— Supplied data —
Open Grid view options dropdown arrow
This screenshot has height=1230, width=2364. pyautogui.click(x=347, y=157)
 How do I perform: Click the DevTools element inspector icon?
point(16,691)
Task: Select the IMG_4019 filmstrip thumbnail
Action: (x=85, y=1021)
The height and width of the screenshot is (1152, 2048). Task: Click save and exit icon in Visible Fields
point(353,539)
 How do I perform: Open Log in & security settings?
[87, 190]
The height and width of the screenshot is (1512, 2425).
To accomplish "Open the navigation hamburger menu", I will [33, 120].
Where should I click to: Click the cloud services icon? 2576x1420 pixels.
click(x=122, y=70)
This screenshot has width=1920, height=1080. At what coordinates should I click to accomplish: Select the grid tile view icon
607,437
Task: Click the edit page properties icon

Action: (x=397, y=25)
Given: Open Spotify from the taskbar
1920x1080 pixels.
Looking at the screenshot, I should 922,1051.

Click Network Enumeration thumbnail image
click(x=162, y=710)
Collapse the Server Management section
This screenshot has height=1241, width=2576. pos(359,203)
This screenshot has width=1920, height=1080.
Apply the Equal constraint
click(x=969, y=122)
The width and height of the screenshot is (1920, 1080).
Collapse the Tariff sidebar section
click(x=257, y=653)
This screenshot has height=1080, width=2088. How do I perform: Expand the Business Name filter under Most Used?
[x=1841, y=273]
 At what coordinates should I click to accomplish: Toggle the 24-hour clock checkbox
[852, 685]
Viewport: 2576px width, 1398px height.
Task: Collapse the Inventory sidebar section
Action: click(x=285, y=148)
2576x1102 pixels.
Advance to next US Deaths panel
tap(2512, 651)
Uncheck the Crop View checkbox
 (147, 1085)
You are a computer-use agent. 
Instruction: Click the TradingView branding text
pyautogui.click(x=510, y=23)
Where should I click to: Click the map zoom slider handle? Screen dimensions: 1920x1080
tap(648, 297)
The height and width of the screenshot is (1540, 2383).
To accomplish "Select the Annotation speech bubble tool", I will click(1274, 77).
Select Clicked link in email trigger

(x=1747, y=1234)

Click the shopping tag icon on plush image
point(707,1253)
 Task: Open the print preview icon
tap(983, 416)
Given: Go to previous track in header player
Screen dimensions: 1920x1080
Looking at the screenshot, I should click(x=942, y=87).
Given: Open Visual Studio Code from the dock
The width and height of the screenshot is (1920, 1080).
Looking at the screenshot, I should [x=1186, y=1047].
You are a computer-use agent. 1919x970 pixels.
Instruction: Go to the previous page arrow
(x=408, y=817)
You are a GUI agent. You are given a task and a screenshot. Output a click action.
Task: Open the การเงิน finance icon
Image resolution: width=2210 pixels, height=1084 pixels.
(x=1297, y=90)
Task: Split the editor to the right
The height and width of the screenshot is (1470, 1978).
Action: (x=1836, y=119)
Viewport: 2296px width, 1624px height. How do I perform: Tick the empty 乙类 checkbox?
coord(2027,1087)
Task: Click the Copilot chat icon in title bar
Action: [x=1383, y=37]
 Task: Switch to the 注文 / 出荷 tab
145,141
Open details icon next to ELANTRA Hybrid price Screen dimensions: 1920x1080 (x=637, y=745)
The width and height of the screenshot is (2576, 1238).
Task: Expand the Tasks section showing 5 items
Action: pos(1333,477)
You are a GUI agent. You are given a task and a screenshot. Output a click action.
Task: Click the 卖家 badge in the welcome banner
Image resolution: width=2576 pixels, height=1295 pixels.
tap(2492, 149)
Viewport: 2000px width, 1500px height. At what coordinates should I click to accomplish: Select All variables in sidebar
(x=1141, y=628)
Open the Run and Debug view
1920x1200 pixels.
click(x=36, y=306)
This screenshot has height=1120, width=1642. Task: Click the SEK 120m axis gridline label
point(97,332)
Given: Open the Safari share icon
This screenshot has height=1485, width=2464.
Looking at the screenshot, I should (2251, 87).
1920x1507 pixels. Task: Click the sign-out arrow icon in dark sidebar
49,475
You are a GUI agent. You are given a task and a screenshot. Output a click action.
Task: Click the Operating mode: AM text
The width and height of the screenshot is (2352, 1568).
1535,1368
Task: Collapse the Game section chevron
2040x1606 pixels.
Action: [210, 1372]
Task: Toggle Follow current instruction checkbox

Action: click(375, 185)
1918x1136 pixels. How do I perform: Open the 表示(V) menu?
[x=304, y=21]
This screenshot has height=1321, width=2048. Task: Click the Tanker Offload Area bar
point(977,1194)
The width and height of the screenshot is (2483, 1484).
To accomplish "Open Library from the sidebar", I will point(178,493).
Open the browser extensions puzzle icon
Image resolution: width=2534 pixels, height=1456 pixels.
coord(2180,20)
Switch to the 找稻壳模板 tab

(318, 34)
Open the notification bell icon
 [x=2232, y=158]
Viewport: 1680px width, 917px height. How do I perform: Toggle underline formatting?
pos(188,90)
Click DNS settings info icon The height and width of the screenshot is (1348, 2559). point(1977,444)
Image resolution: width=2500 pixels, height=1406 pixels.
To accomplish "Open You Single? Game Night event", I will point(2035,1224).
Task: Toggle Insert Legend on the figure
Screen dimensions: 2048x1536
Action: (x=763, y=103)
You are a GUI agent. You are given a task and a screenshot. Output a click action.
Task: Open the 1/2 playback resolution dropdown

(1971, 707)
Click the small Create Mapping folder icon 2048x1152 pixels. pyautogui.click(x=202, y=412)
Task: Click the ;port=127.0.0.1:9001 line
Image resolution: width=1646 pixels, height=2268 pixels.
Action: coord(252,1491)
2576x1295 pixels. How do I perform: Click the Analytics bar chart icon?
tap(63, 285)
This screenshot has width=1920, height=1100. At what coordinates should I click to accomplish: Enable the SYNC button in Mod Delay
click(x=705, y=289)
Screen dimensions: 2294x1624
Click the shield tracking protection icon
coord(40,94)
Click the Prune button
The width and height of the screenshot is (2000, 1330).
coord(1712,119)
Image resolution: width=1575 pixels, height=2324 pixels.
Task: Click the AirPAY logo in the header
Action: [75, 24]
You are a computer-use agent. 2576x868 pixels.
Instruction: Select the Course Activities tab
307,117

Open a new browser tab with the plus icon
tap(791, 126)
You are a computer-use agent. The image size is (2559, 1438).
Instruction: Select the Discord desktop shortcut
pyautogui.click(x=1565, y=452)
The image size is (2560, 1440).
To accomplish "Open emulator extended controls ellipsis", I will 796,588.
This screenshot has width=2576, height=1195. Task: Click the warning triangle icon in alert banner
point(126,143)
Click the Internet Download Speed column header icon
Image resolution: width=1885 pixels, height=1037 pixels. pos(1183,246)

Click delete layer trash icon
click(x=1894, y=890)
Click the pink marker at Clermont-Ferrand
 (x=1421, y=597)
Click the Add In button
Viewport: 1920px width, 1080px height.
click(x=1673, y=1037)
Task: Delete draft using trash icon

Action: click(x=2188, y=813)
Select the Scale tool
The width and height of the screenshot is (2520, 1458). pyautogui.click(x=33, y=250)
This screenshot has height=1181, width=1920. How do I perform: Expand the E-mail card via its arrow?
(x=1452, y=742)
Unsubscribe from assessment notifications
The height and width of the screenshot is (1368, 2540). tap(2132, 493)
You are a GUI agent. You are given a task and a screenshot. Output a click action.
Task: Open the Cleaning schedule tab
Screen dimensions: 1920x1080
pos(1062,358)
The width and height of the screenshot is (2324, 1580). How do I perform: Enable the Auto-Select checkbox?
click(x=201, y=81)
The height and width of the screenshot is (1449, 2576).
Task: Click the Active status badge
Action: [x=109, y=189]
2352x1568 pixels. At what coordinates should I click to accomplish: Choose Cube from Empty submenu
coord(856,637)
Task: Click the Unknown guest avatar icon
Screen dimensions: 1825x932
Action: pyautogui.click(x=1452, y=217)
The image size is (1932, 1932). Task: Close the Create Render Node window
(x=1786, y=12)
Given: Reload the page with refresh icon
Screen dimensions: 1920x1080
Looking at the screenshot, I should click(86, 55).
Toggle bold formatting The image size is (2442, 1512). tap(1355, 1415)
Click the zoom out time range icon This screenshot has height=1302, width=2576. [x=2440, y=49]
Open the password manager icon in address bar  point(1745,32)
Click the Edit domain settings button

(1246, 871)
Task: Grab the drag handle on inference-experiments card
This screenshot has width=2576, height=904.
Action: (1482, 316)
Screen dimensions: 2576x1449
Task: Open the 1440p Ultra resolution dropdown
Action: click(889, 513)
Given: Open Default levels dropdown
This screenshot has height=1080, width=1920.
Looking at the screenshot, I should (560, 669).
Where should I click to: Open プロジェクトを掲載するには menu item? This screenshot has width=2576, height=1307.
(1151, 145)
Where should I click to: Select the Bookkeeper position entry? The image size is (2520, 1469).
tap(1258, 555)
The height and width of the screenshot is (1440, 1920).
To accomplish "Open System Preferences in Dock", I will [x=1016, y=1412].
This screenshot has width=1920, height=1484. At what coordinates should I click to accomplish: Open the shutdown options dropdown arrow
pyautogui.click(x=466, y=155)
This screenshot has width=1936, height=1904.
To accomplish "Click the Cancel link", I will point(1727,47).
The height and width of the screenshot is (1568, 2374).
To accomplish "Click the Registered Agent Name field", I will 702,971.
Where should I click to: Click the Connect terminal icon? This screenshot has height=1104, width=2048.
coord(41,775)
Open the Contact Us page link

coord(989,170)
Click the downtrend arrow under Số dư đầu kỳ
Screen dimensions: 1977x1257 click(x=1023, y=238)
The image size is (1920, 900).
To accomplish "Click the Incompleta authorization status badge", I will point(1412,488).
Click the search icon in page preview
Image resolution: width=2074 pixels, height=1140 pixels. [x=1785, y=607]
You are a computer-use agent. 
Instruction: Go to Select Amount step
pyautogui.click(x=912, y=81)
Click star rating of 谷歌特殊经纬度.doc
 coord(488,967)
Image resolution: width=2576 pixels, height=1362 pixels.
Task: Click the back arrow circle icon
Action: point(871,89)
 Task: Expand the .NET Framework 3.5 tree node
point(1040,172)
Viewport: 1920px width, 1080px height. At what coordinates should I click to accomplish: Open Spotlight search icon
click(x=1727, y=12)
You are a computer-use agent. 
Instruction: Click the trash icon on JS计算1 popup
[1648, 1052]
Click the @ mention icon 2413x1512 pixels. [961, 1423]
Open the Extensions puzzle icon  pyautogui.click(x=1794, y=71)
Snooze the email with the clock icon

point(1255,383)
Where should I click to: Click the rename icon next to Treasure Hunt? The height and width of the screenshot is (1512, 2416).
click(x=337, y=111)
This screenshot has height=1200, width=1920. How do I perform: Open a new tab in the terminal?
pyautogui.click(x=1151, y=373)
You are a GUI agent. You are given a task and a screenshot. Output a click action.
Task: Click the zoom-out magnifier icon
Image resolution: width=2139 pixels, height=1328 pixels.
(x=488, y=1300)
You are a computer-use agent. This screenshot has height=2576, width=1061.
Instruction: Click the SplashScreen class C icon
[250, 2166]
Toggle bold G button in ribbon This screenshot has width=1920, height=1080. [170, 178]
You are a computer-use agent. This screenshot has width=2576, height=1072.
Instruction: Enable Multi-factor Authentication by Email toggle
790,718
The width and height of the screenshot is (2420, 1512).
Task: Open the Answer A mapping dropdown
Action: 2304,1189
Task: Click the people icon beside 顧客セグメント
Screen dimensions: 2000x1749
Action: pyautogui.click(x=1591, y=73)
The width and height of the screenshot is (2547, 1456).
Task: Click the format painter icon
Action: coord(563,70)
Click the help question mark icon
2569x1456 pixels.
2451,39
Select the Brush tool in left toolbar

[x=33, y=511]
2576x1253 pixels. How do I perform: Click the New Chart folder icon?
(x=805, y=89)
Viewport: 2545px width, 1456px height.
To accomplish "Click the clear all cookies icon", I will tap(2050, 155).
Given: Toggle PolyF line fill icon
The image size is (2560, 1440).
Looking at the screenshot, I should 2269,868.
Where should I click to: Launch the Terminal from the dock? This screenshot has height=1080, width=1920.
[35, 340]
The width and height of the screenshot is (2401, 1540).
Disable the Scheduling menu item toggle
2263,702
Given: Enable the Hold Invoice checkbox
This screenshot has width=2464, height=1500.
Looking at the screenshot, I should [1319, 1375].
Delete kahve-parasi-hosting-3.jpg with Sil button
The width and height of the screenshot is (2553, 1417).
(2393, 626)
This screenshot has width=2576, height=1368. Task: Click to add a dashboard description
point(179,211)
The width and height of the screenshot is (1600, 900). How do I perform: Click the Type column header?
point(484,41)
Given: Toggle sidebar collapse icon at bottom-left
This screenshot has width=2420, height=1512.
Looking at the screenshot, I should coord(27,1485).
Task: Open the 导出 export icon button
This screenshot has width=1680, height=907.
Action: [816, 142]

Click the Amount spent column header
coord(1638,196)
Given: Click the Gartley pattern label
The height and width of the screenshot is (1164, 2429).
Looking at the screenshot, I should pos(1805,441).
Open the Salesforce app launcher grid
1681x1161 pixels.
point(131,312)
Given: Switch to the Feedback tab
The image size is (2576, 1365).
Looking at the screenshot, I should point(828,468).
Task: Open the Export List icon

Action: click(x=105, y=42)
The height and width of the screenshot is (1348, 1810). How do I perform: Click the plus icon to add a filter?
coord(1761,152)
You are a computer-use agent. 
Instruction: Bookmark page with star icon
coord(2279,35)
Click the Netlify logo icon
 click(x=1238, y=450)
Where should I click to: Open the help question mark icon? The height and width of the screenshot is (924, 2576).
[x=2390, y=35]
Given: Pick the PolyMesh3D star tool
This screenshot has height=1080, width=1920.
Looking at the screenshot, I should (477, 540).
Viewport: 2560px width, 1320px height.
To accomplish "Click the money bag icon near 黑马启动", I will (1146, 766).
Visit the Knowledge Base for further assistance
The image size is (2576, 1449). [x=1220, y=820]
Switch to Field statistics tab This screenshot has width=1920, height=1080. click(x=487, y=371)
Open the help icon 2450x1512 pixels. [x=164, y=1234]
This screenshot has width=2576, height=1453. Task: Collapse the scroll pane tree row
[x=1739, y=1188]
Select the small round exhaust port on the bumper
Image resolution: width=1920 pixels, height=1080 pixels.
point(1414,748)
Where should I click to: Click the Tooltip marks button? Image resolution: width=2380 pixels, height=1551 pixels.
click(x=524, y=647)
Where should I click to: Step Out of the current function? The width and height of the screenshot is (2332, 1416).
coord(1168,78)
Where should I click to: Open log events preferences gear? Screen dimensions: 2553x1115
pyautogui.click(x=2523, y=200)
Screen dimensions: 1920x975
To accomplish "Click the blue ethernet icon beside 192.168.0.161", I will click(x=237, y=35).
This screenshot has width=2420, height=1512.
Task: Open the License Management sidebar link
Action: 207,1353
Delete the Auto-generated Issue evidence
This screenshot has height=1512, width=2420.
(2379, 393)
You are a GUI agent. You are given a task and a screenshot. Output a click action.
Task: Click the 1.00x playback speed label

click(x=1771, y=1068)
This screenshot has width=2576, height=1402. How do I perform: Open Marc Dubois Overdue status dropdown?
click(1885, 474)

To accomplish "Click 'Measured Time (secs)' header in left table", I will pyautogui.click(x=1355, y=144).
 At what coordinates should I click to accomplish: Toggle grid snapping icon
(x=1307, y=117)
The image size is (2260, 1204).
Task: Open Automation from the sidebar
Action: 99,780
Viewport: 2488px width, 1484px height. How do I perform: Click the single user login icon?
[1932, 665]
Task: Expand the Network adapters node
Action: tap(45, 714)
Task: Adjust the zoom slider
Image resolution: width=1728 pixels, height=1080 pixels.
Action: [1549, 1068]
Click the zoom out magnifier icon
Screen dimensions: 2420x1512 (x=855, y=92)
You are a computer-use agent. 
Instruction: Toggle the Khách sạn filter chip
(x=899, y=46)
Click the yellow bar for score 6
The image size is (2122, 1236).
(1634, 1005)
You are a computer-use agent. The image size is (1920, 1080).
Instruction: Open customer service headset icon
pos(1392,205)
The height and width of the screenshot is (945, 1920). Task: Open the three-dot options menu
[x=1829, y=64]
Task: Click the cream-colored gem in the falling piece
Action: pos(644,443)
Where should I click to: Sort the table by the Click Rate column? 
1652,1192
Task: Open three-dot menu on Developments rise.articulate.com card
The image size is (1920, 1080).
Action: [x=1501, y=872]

— Problem to work on —
Working from the data above, extract solely the lines from the one containing "The width and height of the screenshot is (2352, 1568)." through the one containing "Task: Click the ;port=127.0.0.1:9001 line", exactly as they appear, both included.

— Response area —
The width and height of the screenshot is (2352, 1568).
1535,1368
Task: Collapse the Game section chevron
2040x1606 pixels.
Action: [210, 1372]
Task: Toggle Follow current instruction checkbox

Action: click(375, 185)
1918x1136 pixels. How do I perform: Open the 表示(V) menu?
[x=304, y=21]
This screenshot has height=1321, width=2048. Task: Click the Tanker Offload Area bar
point(977,1194)
The width and height of the screenshot is (2483, 1484).
To accomplish "Open Library from the sidebar", I will point(178,493).
Open the browser extensions puzzle icon
Image resolution: width=2534 pixels, height=1456 pixels.
coord(2180,20)
Switch to the 找稻壳模板 tab

(318, 34)
Open the notification bell icon
 [x=2232, y=158]
Viewport: 1680px width, 917px height. How do I perform: Toggle underline formatting?
pos(188,90)
Click DNS settings info icon The height and width of the screenshot is (1348, 2559). point(1977,444)
Image resolution: width=2500 pixels, height=1406 pixels.
To accomplish "Open You Single? Game Night event", I will point(2035,1224).
Task: Toggle Insert Legend on the figure
Screen dimensions: 2048x1536
Action: (x=763, y=103)
You are a GUI agent. You are given a task and a screenshot. Output a click action.
Task: Open the 1/2 playback resolution dropdown

(1971, 707)
Click the small Create Mapping folder icon 2048x1152 pixels. pyautogui.click(x=202, y=412)
Task: Click the ;port=127.0.0.1:9001 line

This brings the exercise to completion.